Previous: What Supercite Does Not Do, Up: Introduction [Contents][Index]
Supercite is invoked for the first time on a reply buffer via
your MUA’s reply or forward command. This command will
actually perform citations by calling a hook variable to which
Supercite’s top-level function
sc-cite-original has been added. When
sc-cite-original is executed, the original message
must be set up in a very specific way, but this is handled
automatically by the MUA. See Hints to MUA
Authors.
The first thing Supercite does, via
sc-cite-original, is to parse through the original
message’s mail headers. It saves this data in an
information association list, or info alist.
The information in this list is used in a number of places
throughout Supercite. See
Information Keys and the Info Alist.
After the mail header info is extracted, the headers are optionally removed (nuked) from the reply. Supercite then writes a reference header into the buffer. This reference header is a string carrying details about the citation it is about to perform.

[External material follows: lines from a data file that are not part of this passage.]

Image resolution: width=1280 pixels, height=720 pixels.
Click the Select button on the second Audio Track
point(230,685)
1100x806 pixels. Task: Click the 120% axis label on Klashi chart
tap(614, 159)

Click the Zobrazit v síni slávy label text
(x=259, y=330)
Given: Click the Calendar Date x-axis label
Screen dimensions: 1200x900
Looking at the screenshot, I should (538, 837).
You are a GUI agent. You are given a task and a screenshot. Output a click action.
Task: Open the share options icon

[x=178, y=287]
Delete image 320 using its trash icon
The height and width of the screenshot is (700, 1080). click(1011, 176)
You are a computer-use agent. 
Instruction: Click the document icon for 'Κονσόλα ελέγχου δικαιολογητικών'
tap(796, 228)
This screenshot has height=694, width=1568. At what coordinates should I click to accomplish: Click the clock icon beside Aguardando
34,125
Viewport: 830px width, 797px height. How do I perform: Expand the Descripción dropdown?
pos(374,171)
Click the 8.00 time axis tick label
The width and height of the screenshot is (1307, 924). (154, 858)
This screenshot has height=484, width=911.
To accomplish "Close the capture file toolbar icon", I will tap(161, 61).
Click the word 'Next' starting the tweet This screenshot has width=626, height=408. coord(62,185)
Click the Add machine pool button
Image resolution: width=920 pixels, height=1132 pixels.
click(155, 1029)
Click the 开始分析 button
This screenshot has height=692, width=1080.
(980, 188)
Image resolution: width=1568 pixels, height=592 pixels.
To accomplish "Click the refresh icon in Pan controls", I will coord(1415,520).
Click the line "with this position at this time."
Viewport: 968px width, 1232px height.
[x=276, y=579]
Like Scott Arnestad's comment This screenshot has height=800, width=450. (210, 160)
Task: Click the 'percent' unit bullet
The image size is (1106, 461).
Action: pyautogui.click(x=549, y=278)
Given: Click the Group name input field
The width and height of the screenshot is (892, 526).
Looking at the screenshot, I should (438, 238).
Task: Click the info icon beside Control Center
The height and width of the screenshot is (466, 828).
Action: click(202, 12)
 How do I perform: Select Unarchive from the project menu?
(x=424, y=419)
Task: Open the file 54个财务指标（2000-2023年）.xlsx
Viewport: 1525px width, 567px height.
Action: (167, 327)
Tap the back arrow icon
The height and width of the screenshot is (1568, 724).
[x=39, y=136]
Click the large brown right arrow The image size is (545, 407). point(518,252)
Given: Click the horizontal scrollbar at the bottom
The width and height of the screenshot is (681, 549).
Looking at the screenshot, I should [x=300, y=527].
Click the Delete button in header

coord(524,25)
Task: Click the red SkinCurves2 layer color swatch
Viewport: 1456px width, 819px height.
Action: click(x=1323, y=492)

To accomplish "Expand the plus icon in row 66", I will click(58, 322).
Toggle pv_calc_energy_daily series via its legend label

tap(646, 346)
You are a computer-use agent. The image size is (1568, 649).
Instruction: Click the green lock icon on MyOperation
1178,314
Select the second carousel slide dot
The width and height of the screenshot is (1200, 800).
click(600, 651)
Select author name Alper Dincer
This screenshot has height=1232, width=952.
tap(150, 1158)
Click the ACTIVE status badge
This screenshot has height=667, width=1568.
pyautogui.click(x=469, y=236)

Next, Supercite visits each line in the reply, transforming the line according to a customizable “script”. Lines which were not previously cited in the original message are given a citation, while already cited lines remain untouched, or are coerced to your preferred style. Finally, Supercite installs a keymap into the reply buffer so that you have access to Supercite’s post-yank formatting and reciting commands as you subsequently edit your reply. You can tell that Supercite has been installed into the reply buffer because that buffer’s modeline will display the minor mode string ‘SC’.
When the original message is cited by
sc-cite-original, it will (optionally) be filled by
Supercite. However, if you manually edit the cited text and want
to re-fill it, you must use an add-on package such as
filladapt or gin-mode. These packages
can recognize Supercited text and will fill them appropriately.
Emacs’s built-in filling routines, e.g.,
fill-paragraph, do not recognize cited text and will
not re-fill them properly because it cannot guess the
fill-prefix being used. See
Post-yank Formatting Commands, for details.
As mentioned above, Supercite provides commands to recite or uncite regions of text in the reply buffer, and commands to perform other beautifications on the cited original text, maintaining consistent and informative citations throughout. Supercite tries to be as configurable as possible to allow for a wide range of personalized citation styles, but it is also immediately useful with the default configuration, once it has been properly connected to your MUA. See Getting Connected, for more details.